Il me lâcha, jeta sa pipe sur le bureau et se mit à marcher vers la porte en serrant ses mains derrière son dos.
— Du Lump[75] ! cria-t-il en se retournant vers moi, je te donne une ferme impeccable ! Je te donne une fille ! Et toi… !
Il marcha sur moi et je crus qu’il allait me battre.
— Du Schwein ! cria-t-il, tu ne veux pas te marier ! Après tout ce que j’ai fait pour toi !
— Certainement, Herr Oberst, je vous suis très reconnaissant.
— Tais-toi ! hurla-t-il.
Puis une nouvelle crise de fureur le secoua, et il se mit à bégayer en marchant de long en large, et en se frappant sur la poitrine :
— Il a… o… sé… en pré… sence… d’un of… ficier !…
Il atteignit le fond de la pièce, fit volte-face et rugit :
— les meubles !
Il marcha sur moi et brandit le poing sous mon nez :
— Une chambre à coucher en chêne, une table de cuisine, un buffet en bois blanc, six chaises en paille, quatre paires de draps, tu entends, des draps ! Toi qui n’as jamais possédé qu’un mouchoir sale dans ta vie ! Le tout d’une valeur totale de… de… de 600 Marks au moins ! Et une jolie fille par-dessus le marché ! Et toi !… Mais je vais te flanquer à la porte, moi, S.A. ou pas S.A. ! Tu iras pourrir dans les asiles de nuit ! Tu mangeras à la roulante comme un clochard ! Tu entends, je te saquerai !
Il me jeta un regard terrible, j’eus dans un éclair la certitude qu’il le ferait, et mes jambes se mirent à trembler sous moi.
— Da schlag doch einer… [76] ! reprit-il en me transperçant de ses yeux, ce petit Monsieur refuse Elsie ! Une pouliche impeccable, souple à la main, franche du collier, et qui te ferait le travail de deux hommes ! Et en plus, je te donne les meubles ! Enfin, c’est son père, mais c’est tout comme, vu que pour le décider, il a fallu que je lui botte les fesses jusqu’à ce que l’eau de son cul se mette à bouillir ! Herrgott ! Je te fais mettre une excellente ferme en état, ça me coûte le salaire de trois grooms pendant un an, sans compter les matériaux, mais ne parlons pas de mes sacrifices, Schweinhund ! Je te donne la ferme ! Je te donne les meubles ! Et tu refuses !

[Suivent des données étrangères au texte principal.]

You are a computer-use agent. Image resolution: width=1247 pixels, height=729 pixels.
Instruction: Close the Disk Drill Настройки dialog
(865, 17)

Il se calma d’un seul coup.
— Et puis, d’ailleurs, dit-il d’une voix sèche, je ne vois pas pourquoi je discute !
Il se recula de deux pas, se redressa de toute sa taille, et sa voix claqua comme un fouet :
— Unteroffizier !
Je me raidis.
— Jawohl, Herr Oberst.
— Vous n’ignorez pas qu’un soldat doit demander à son chef la permission de se marier.
— Ja, Herr Oberst.
Il reprit en scandant les syllabes :
— Unteroffizier, je vous donne la permission d’épouser Elsie Brücker.

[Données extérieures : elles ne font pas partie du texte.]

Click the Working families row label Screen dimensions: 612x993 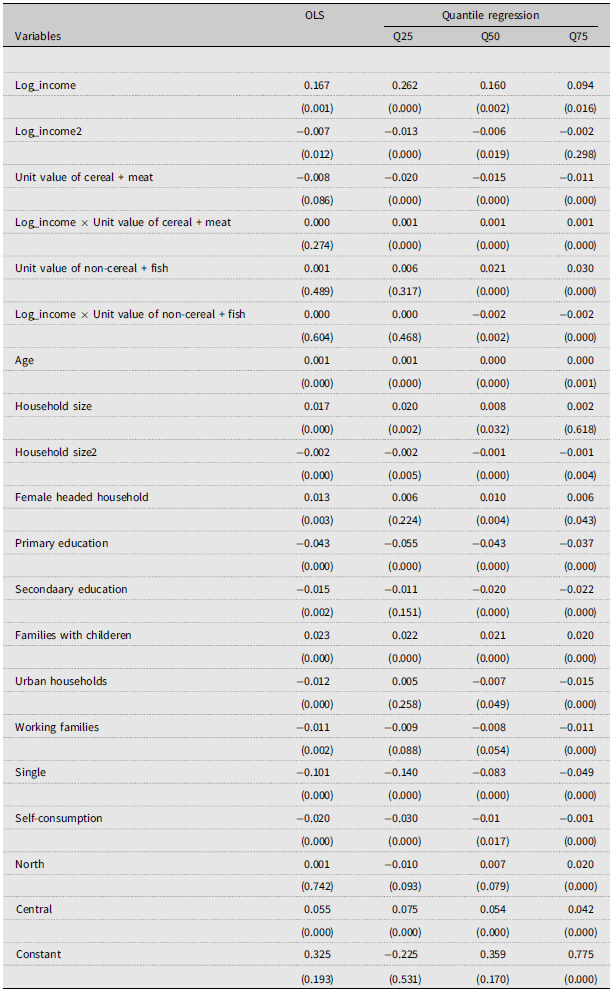(x=57, y=727)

Il ajouta d’une voix tonnante :
— Et c’est un ordre !
Là-dessus, il me tourna le dos, ouvrit une petite porte à la droite de la cheminée, et cria « Elsie ! Elsie ! »
Je dis :
— Mais, Herr Oberst…
Il me regarda : C’étaient les yeux de Père. Une boule se noua dans ma gorge, je ne pouvais plus parler.

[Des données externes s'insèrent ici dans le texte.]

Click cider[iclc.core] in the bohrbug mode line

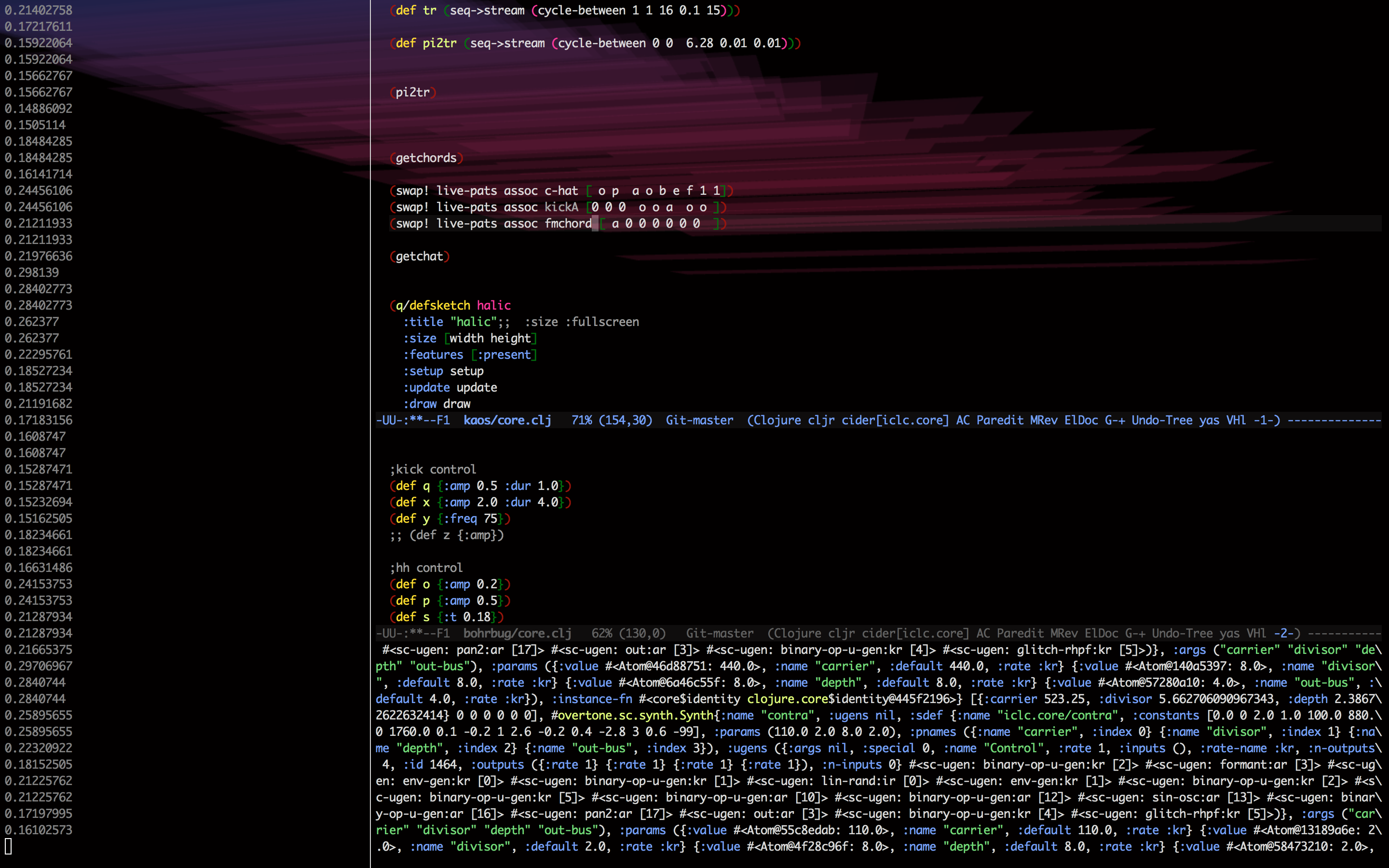[915, 633]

Elsie entra. Von Jeseritz pivota sur ses talons, lui donna une petite tape sur les fesses, et sortit sans se retourner.
Elsie me fit bonjour de la tête, mais ne me tendit pas la main. Elle resta à côté de la cheminée, droite, immobile, les yeux baissés. Au bout d’un moment, elle leva les yeux, son regard se posa sur moi, et je me sentis petit et ridicule.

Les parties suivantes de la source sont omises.